Following the Norman invasion of Wales in the late 11th century, the area of Sengenhydd remained in Welsh hands. By the middle of the 12th century, the area was under the control of the Welsh chieftain Ifor Bach (Ifor ap Meurig). His grandson Gruffydd ap Rhys was the final Welsh lord of Sengenhydd, falling to the English nobleman Gilbert de Clare, the Red Earl, in 1266. In 1267 Henry III was forced to recognise Llywelyn ap Gruffudd as Prince of Wales, and by September 1268 Llywelyn had secured northern Sengenhydd. Gilbert de Clare had already begun to take steps to consolidate his own territorial gains, beginning the construction of Caerphilly Castle on 11 April 1268. The castle would also act as a buffer against Llewelyn's own territorial ambitions and was attacked by the Prince of Wales' forces before construction was halted in 1270. Construction recommenced in 1271 and was continued under the Red Earl's son, Gilbert de Clare, 8th Earl of Gloucester. With only interior remodelling carried out to the castle by Hugh le Despenser in the 1320s, Caerphilly Castle remains a pure example of 13th century military architecture and is the largest castle in Wales, and the second largest in Britain (after Windsor).

The original town of Caerphilly grew up as a small settlement raised just south of the castle by De Clare. After the death of Gilbert de Clare at the battle of Bannockburn in 1314, Edward II became guardian of De Clare's three sisters and heiresses. In 1315 he replaced de Badlesmere with a new English administrator, Payn de Turberville of Coity, who persecuted the people of Glamorgan. Then, like many in northern Europe at the time, the region was in the throes of a serious famine. In coming to the defence of his people, Llywelyn Bren, the great-grandson of Ifor Bach and Welsh Lord of Senghenydd incurred the wrath of de Turberville, who charged him with sedition. Llywelyn appealed to Edward II to call off or control his self-interested agent, but Edward ordered Llywelyn to appear before Parliament to face the charge of treason. The King promised Llywelyn that if the charges were found true, he would be hanged. Llywelyn fled and prepared for war. On 28 January 1316, Llywelyn began the revolt with a surprise attack on Caerphilly Castle. He captured the constable outside the castle and the outer ward, but could not break into the inner defences. His forces burned the town, slaughtered some of its inhabitants and started a siege. The town was rebuilt but remained very small throughout the Middle Ages. The first evidence of its emerging importance was the construction of a court house in the 14th century, the only pre-19th century building apart from the castle that remains in the town.

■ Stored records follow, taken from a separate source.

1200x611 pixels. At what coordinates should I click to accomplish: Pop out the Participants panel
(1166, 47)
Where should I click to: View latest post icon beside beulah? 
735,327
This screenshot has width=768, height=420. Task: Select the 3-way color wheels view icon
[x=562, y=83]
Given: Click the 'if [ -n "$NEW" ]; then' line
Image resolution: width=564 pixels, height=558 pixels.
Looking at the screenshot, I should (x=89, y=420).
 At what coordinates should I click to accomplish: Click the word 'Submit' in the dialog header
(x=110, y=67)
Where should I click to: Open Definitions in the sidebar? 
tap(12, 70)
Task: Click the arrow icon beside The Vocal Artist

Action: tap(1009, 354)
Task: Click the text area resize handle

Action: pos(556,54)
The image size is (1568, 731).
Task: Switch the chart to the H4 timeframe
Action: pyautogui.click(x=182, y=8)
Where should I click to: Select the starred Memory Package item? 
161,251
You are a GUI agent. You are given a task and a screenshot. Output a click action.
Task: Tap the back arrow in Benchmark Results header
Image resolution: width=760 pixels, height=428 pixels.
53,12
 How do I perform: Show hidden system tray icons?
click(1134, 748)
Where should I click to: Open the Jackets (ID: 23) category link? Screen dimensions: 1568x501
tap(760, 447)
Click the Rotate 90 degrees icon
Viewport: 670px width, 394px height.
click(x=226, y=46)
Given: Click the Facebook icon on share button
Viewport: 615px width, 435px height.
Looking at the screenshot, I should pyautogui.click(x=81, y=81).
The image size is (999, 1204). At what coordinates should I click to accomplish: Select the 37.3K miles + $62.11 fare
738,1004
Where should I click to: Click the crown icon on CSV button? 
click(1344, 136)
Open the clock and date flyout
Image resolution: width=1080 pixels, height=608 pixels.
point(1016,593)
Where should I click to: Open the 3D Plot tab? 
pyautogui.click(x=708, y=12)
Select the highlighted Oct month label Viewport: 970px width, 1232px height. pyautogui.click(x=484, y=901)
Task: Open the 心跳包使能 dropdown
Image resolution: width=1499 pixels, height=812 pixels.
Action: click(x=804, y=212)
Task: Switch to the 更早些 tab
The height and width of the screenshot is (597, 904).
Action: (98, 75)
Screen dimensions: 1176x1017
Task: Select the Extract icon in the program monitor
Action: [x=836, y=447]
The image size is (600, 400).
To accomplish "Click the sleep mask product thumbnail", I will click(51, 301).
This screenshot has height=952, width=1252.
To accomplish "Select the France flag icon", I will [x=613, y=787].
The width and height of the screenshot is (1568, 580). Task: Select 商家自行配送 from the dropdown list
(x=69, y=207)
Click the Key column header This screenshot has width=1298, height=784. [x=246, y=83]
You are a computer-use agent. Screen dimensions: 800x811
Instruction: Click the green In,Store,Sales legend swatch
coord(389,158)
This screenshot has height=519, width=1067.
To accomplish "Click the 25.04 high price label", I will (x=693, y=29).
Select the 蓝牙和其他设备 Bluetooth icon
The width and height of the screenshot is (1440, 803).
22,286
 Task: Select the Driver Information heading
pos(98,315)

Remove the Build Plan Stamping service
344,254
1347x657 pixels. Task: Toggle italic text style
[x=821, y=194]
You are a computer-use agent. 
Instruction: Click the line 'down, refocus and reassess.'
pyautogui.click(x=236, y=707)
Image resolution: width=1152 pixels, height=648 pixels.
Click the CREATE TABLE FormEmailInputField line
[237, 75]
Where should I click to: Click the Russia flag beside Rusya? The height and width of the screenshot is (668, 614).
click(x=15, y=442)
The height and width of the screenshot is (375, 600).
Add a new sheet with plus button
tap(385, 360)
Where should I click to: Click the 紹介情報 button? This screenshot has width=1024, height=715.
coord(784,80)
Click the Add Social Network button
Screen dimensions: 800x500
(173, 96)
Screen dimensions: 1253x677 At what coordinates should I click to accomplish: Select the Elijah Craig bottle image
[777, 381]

At the beginning of the 15th century the castle was again attacked, this time by Owain Glyndŵr, who took control of it around 1403–05. Repairs to the castle continued until at least 1430, but just a century later the antiquary John Leland recorded that the castle was a ruin set in marshland, with a single tower being used as a prison. In the mid-16th century the 2nd Earl of Pembroke used the castle as a manorial court, but in 1583 the castle was leased to Thomas Lewis, who accelerated its dilapidation by removing stonework to build his nearby manor, the Van. The Lewis family, who claimed descent from Ifor Bach, left the manor in the mid-18th century when they purchased St Fagans Castle, the Van falling into decay.

During the 1700s, Caerphilly began to grow into a market town. During the 19th century, as the South Wales Valleys underwent massive growth through industrialisation, so too the town's population grew. Caerphilly railway station was opened in 1871, and in 1899 the Rhymney Railway built their Caerphilly railway works maintenance facilities; however, the expansion of the population in the 19th century was more to do with the increasing market for coal.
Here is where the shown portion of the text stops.